Goodness knows I try to live with nature. I go out of my way to appreciate every little creature and its place in our wonderful complex ecology.
But these caterpillars, rather than worming their way into my heart, have crawled onto my last nerve.
When I first came to Cold Lake 1990, the town was just emerging from an infestation on a scale last seen in the Book of Exodus.
Someone told me the bugs’ life cycle brings them back every seven years. That was fine with me, because I knew I would posted out before that (and here I am, 28 years later).
It turns out they don’t come back that regularly, but once they start it can take seven years for them to reach their peak.
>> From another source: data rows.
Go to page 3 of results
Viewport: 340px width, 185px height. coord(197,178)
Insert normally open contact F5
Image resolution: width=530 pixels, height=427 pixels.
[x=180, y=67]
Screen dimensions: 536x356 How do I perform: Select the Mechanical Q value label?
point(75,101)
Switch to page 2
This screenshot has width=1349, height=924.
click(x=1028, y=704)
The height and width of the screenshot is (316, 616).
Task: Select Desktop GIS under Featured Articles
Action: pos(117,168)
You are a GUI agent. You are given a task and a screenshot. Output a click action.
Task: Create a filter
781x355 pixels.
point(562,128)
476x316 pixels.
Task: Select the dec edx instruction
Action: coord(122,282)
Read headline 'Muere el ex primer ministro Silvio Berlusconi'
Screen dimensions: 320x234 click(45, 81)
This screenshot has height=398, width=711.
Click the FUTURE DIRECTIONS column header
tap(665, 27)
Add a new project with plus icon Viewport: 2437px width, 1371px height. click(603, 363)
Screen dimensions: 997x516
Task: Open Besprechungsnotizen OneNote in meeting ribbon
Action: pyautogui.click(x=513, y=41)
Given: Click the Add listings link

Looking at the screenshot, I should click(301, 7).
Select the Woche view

This worm storm has been gathering for a few years, so I hope they’ve peaked. We wait all through a long winter to see green leafy trees, so it’s demoralizing to see bare branches in June. I’ve got caterpillars by the thousands in my shrubs and trees, in my flower beds, on my house, even on the poor family dog.
They will soon spin their cocoons and, by nature’s miracle, will emerge transformed into beautiful grey-brown moths. The moths only live about five days, but they don’t leave this mortal coil before laying a few billion eggs — next year’s caterpillars.
Anyway, this year’s caterpillar invasion is almost done, and in a couple of weeks we’ll be so busy happily swatting mosquitoes and horseflies, we’ll hardly remember it.